Page excerpt:
= = = =

Open Problems in Quantum Computing—What’s Still Unsolved?

For all the progresses in quantum computing, some of the field’s most fundamental questions remain wide open. These aren’t just technical hurdles—they’re deep, conceptual challenges that could redefine what quantum computers can actually achieve. Here’s a look at the unsolved problems keeping researchers up at night.

One of the biggest is the quantum memory problem: How do we efficiently store quantum states for long periods? Classical computers rely on robust, persistent memory, but qubits decohere rapidly. Even with error correction, we lack a practical, scalable solution for quantum RAM that doesn’t introduce overwhelming overhead.

Then there’s the compilation gap. Translating high-level quantum algorithms into hardware-native gates is still more art than science. Optimal circuit decomposition for arbitrary algorithms—especially on architectures with limited connectivity—is NP-hard in many cases. We need better tools (or breakthroughs) to make this process efficient.

= = = =

Data provided:
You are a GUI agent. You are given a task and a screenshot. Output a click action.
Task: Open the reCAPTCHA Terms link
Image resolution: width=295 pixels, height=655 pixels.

= = = =

Work to complete:
[A] In the article on open problems in quantum computing, what name is given to the challenge of efficiently storing quantum states for long periods?
[B] Continue the article on open problems in quantum computing from where it stops.

Results for the exercise:
[A] The quantum memory problem.

[B]
The noise-resilience question looms large: Can we design algorithms that inherently tolerate noise, or are we stuck waiting for full fault tolerance? Variational methods and error mitigation help, but they’re stopgaps. A deeper theoretical understanding of noise’s impact on computational power is missing.

On the hardware side, material science bottlenecks persist. Whether it’s improving superconducting qubit coherence times, finding better photonic detectors, or stabilizing topological qubits, the underlying physics challenges are far from solved.

Perhaps the most profound open question is how broadly applicable quantum advantage will be. We know quantum computers excel at specific tasks (factoring, simulation), but the boundaries of BQP—the class of problems efficiently solvable by quantum machines—are still fuzzy. Are there practical, commercially relevant problems beyond cryptography and chemistry where quantum will dominate?

Even foundational theory isn’t settled. The quantum PCP conjecture (a quantum analogue of classical computational complexity) remains unresolved, with major implications for quantum optimization. And the relationship between quantum and classical machine learning is still being mapped out.

What’s striking is how many of these open problems span theory, engineering, and physics. Solving them will require more than incremental improvements—it’ll demand entirely new ways of thinking.


Posted by Qubit: May 16, 2025 00:32(Edited: 06/08/2025 17:26:21)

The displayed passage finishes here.